Une décoration différente, pensée pour être temporaire : les artistes ont utilisé des peintures naturelles biodégradables destinées à disparaître progressivement avec le temps.


Les fresques oubliées du Lavoir

Mais à quelques mètres de là, sur les murs de l’ancien lavoir, d’autres œuvres existent depuis bien plus longtemps.

Ces sept fresques murales semblent aujourd’hui presque oubliées. Elles ne bénéficient pas de la même mise en lumière que les créations estivales éphémères, pourtant elles sont toujours visibles et racontent elles aussi une histoire autour de l’eau.

Sur ces murs apparaissent des thèmes liés à cet élément essentiel : les vagues, l’océan, les fontaines, les bulles, la pluie… Tout un univers aquatique qui dialogue naturellement avec l’ancien usage du lieu.

Paradoxalement, alors que la grenouille géante a attiré les regards pendant quelques semaines avant de disparaître, ces fresques plus anciennes continuent silencieusement leur existence, comme une mémoire peinte du lieu.


Un petit passage, une grande histoire

Le parking du Lavoir n’est donc pas seulement un espace pratique permettant de rejoindre l’autre rive. C’est un lieu où se croisent plusieurs époques : le temps des lavandières, celui du lavoir bétonné, les souvenirs d’une péniche-cabaret, les créations artistiques éphémères et ces fresques permanentes qui parlent encore d’eau.

À Narbonne, certains murs ont parfois plus de mémoire que les monuments les plus connus. Il suffit simplement de prendre le temps de regarder.


Et sur cet ancien lavoir, on trouve quoi ? Le Guinguet…

Aujourd’hui, sur la structure même de cet ancien lavoir, un lieu a su redonner vie à cet espace chargé d’histoire : Le Guinguet.

Installée sur la terrasse qui prend place au-dessus de l’ancien lavoir, l’adresse offre un point de vue privilégié sur la Robine. Depuis cette position suspendue entre terre et eau, on domine le canal et l’on profite d’un cadre exceptionnel, bercé par le clapotis de l’eau et le passage de celle-ci lorsqu’elle franchit l’écluse du Canal du Midi.

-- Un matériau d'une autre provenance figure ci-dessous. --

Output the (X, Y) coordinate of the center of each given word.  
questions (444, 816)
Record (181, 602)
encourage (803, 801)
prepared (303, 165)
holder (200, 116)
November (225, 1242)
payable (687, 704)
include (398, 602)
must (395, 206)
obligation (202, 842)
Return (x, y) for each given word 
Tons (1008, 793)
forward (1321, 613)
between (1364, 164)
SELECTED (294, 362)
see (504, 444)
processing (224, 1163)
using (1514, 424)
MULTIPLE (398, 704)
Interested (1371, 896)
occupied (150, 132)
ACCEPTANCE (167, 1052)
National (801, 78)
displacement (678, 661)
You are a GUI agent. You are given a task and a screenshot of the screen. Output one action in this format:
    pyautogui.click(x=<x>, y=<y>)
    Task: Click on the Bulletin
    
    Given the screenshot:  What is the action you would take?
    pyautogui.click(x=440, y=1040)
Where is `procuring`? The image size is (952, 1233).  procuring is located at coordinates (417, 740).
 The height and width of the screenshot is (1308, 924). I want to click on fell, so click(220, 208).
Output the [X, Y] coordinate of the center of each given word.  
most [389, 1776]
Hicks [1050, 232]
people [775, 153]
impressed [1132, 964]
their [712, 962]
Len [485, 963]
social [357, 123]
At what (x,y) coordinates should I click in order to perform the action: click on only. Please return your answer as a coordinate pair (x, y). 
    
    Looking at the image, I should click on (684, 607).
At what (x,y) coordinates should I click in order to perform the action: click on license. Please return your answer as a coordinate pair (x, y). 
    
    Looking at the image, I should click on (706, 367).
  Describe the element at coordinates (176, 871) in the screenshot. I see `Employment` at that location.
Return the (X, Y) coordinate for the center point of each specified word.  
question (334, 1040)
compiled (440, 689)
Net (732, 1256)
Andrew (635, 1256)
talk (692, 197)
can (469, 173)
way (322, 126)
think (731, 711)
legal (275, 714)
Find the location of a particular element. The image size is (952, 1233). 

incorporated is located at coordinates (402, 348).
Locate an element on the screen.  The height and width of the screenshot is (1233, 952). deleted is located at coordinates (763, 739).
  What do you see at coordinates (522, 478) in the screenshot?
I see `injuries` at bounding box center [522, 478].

C’est une adresse que l’on aime garder précieusement, presque comme un petit secret narbonnais, pour venir profiter du calme et de cette atmosphère particulière où patrimoine, nature et convivialité se rencontrent.

L’accueil y est chaleureux, les produits locaux sont mis à l’honneur et la cuisine, généreuse et authentique, invite à prendre le temps. Ici, on ne vient pas seulement pour manger : on vient aussi pour admirer le paysage, écouter le canal vivre et retrouver un peu de l’âme des anciens quais.

Sur cet ancien lieu de travail devenu lieu de partage, le lavoir n’a pas disparu. Il a simplement changé de rôle : autrefois on y lavait, aujourd’hui on y savoure.